HEALTH NUT WANNABEE MOM September 11, 2008 at 5:33 am

This is amazing and so cute! I need one of these in my backyard. It appears simple but you should see me trying to make anything. I love your floor idea. I have been trying to figure out what to do about our carpet and my daughter’s asthma as well. I hope that your son is okay and I love your tips. Am going to bookmark your site.

Claire September 11, 2008 at 10:44 am

How cute! Is it attached to a tree or it’s own post? Think you could attach it to a tree? I feed the birds those fat balls in nets and I hate having them in the house because lots of greasy bits always fall off them, would be perfect for that, good thinking!

Tomato Lady September 11, 2008 at 1:41 pm

Thanks, HNWMom! It really is just a box with a roof. If you don’t build I have seen where people just buy a cute mailbox and put it in the backyard for the same purpose as mine. Ivory’s son is doing great. Getting rid of the carpet really seemed to help a lot. Our best wishes for your daughter.

Claire–It is on a post but I don’t see why it couldn’t be attached to something else. I bet the birds love you.

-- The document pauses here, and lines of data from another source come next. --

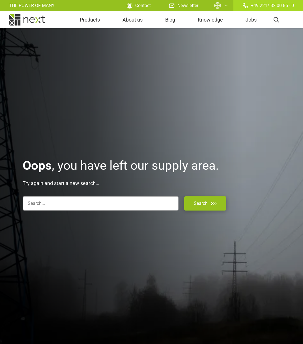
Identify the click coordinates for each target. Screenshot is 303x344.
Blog (170, 20)
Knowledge (210, 20)
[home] (27, 19)
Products (90, 20)
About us (133, 20)
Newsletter (183, 6)
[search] (276, 19)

Ginger Rogers October 12, 2011 at 9:40 pm

I love this idea. I’ve seen a cubby like this in a small country community cemetery. Inside was a spiral bound notebook and pen for visitors to sign and leave a note. I thought that was a wonderful idea. The notebook included some newspaper obituaries. What a wonderful idea for gardening supplies. We have a similar cubby in our garage. It’s actually an old wooden breadbox mounted on the wall.